To head off foreign competition, the Alternative Crops Technology Interaction Network (ACTIN) has been set up to coordinate the disparate groups within UK agriculture. The argument is that farmers, industry and academics need to talk to each other more if novel crops are to be grown and sold in the marketplace.
While the British and other Europeans remain reticent, American and Japanese biotechnologists and agriculturalists are racing ahead to develop non-food crops for the set-aside land not needed for food production.
The Ministry of Agriculture, Food and Fisheries, the Biotechnology and Biological Sciences Research Council and the National Farmers Union and several interested industrial groups have funded this alternative crops network. The purpose is to "stimulate the uptake of novel technologies to meet industry demand for alternative crop products enhancing wealth creation in the UK".
Tom Blundell, chief executive of the BBSRC, and a molecular biologist at Birkbeck College, London, points to the historical precedents for economically important crop technology. Before the 19th century, virtually all of our food, fuel and material needs came from the land, mainly from plants.
"It's a 20th-century idea that man is clever and can produce anything in factories. It just might be possible that plants are cleverer than us," he says.
For instance, if more than 10 per cent of global emissions of nitrogen oxides (which contribute towards acid rain) comes from making the ingredients for nylon, why not get a plant to make the ingredients and cut out the emissions?

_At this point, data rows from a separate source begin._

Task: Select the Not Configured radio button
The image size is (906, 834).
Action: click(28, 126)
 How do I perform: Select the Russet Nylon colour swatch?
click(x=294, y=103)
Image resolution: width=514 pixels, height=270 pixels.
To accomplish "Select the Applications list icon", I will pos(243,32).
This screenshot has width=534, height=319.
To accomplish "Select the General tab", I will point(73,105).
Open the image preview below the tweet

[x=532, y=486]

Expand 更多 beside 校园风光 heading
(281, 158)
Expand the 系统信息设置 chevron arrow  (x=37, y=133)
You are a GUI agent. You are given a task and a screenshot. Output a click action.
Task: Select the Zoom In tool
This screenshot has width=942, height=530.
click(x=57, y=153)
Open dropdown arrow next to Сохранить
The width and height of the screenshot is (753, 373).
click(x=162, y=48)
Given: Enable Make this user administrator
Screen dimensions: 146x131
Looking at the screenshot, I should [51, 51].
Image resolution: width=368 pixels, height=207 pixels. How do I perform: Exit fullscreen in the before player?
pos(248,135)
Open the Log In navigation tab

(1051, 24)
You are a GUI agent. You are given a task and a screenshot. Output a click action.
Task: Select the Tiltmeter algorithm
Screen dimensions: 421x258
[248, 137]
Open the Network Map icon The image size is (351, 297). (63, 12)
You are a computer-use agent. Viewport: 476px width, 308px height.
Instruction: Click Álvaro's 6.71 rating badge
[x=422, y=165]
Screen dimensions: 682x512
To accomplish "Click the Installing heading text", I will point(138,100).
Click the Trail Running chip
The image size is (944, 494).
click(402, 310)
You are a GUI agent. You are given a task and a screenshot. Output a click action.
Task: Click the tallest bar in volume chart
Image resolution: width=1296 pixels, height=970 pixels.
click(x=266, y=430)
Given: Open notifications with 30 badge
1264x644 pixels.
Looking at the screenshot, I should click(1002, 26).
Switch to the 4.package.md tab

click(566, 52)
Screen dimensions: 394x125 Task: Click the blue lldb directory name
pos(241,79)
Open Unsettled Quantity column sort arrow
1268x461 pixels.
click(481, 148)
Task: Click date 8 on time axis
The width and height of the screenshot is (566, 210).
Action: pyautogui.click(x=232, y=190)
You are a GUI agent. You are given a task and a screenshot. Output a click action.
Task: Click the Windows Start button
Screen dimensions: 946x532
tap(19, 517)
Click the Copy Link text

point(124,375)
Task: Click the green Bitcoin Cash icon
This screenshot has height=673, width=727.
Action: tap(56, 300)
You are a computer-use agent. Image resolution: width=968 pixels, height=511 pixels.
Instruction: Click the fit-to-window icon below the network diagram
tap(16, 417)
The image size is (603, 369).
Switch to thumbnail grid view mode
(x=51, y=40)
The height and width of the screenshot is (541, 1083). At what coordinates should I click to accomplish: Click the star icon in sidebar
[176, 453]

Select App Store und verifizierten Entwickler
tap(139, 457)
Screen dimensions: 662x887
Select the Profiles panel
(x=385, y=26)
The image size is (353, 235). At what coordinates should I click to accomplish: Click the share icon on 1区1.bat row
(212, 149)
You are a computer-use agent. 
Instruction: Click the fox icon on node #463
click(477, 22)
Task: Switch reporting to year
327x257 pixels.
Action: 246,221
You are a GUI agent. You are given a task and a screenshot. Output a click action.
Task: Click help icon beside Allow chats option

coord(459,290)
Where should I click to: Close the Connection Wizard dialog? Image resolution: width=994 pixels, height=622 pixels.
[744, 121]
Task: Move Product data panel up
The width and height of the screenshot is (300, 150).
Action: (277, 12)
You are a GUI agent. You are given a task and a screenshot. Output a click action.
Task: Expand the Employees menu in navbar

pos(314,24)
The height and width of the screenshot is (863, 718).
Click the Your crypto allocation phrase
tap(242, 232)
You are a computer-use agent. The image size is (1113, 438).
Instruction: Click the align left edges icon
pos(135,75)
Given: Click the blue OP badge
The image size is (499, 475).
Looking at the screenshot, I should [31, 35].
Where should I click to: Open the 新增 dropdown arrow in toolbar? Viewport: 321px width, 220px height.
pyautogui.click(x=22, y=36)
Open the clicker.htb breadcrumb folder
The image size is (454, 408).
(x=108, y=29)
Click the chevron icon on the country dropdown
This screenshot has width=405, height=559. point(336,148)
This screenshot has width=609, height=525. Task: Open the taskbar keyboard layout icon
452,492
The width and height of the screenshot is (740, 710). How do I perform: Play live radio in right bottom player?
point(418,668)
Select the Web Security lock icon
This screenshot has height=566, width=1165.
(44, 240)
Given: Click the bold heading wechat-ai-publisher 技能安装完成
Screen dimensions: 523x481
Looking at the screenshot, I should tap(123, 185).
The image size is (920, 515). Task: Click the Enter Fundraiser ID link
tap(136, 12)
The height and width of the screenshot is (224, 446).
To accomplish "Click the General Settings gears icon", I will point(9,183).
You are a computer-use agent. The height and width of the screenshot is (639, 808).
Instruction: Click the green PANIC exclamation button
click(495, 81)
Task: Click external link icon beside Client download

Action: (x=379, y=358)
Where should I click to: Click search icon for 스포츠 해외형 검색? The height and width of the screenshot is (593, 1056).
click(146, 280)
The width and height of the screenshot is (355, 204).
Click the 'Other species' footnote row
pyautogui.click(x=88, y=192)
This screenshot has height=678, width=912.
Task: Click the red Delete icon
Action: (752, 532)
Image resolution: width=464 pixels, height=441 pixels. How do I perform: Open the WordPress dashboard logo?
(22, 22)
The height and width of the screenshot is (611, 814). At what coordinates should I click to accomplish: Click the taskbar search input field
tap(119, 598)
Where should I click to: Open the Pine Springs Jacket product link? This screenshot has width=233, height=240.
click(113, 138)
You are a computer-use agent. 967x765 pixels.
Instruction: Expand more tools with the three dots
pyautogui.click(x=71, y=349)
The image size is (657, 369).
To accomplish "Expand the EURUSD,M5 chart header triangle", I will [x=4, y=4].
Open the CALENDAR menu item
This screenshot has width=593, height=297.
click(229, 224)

Douglas Hogg, the agriculture minister, identified pressures from three different sectors of society for change in the relationship between industry and farming: pressure from the public, who are showing "great concern that we use renewable resources"; pressure from agriculture for diversification under a tougher European Common Agricultural Policy; and pressure from the scientific community that industrial feedstocks should, where possible, be grown rather than manufactured.
Environmentally, the proposals sound green and rather pleasant, if not quite feasible now. But some environmental groups have expressed fears about letting genetically altered organisms into the wider ecosystem.